It turns out even the deepest recession in decades can't kill off pet spending. A new report from the Labor Department shows that while Americans cut back in some types of disposable spending during the nation's financial crisis, spending on pets held steady and has begun to pick up again.
The report shows that Americans spent over $61 billion on their pets in 2011, with the average household spending just over $500 on their pets during the year. That's more than the average household spent on alcohol, men's clothing, or landline telephones. The data show that pet spending hit a peak in 2008, at $571 per household, then dropped off sharply, eventually hitting $480 in 2010. However, spending on Fluffy and Spot as a share of households' total spending picked up slightly during the recession, from 0.9 percent in 2007 to 1.1 percent during the heart of the downturn in 2008 and 2009.

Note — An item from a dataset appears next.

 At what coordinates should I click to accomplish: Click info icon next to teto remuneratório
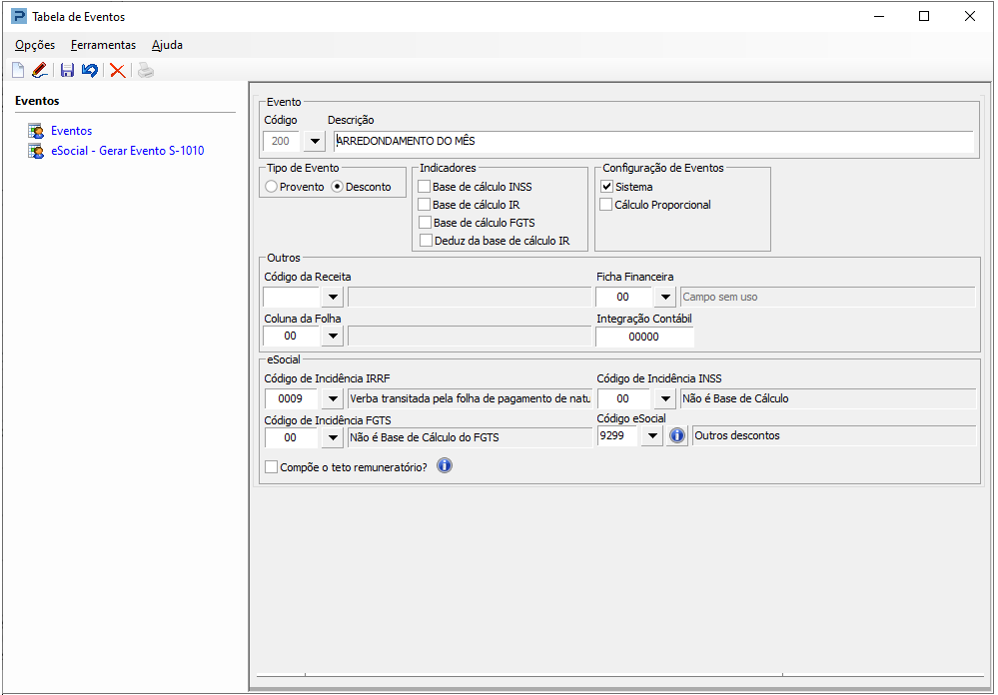pyautogui.click(x=444, y=466)
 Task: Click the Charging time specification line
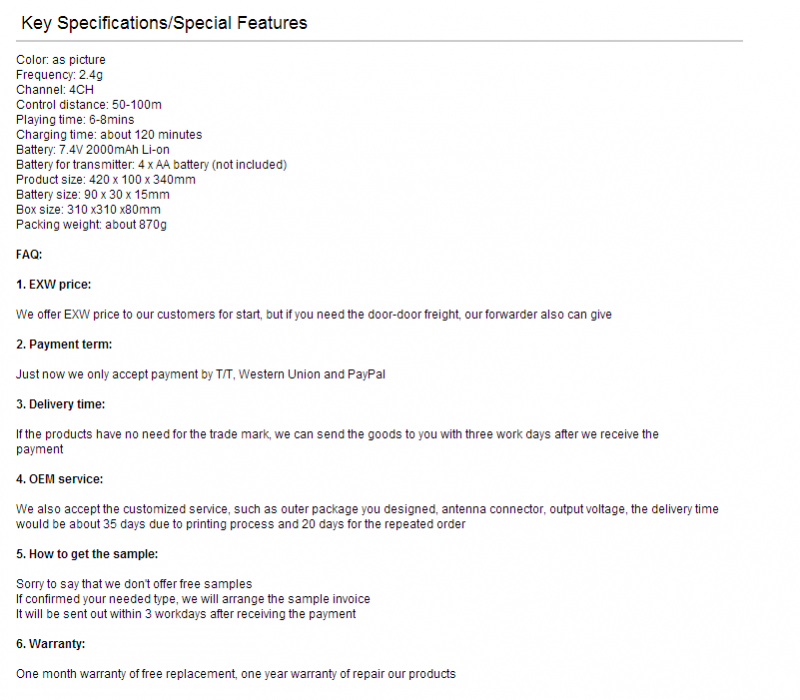click(109, 135)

The Labor Department data show that Americans remained selflessly devoted to their pets during the recession, holding their spending on pet food steady through the downturn while cutting back on the luxury of eating out.

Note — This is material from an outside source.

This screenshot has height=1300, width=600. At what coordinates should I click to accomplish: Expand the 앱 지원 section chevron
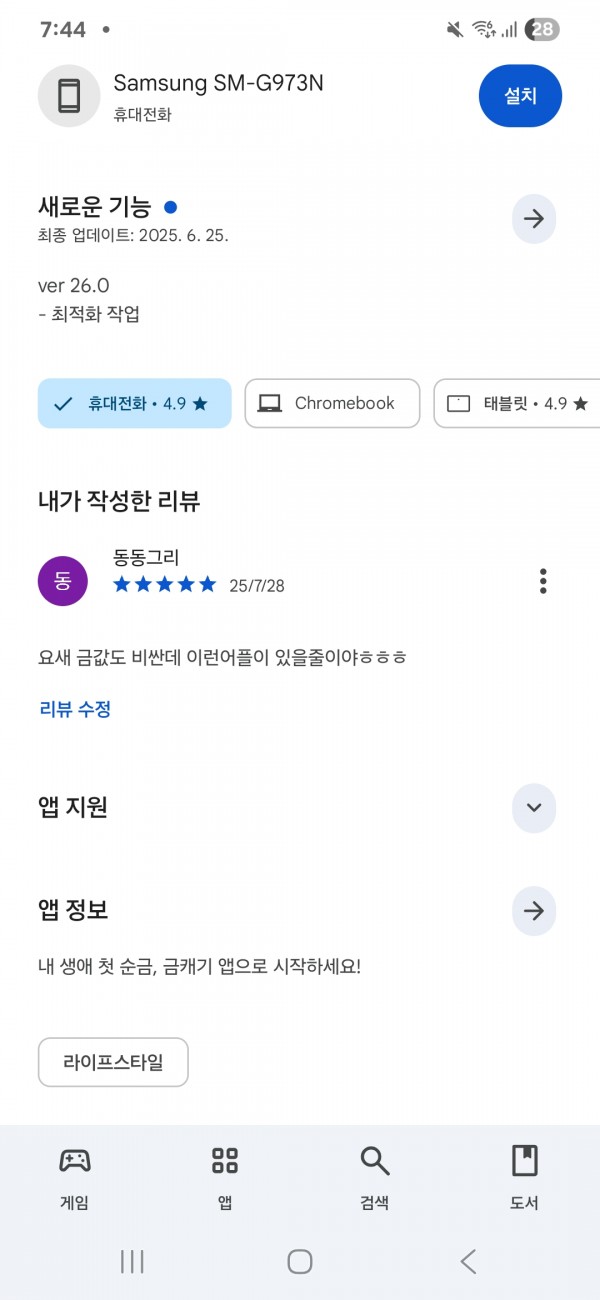pos(534,808)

A major economic downturn may not dramatically cut pet spending, but having kids does. Single people spent over $400 on average on their pets in 2011, while single-parent households spent two-thirds that. Likewise, husbands and wives with no children at home spent the most on their pets, at nearly $700, while those with the youngest children spent less than 60 percent of that, at just over $400.
The data may also signal fatter times ahead for America's pets. Americans age 55 to 64 spent the most on their pets of any age group, at $636 per year, in 2011. In addition, homeowners spent $653 on average, compared to renters, at $221. With baby boomers entering retirement and a housing recovery in place, that may mean the population willing to spend big on their animals is about to grow.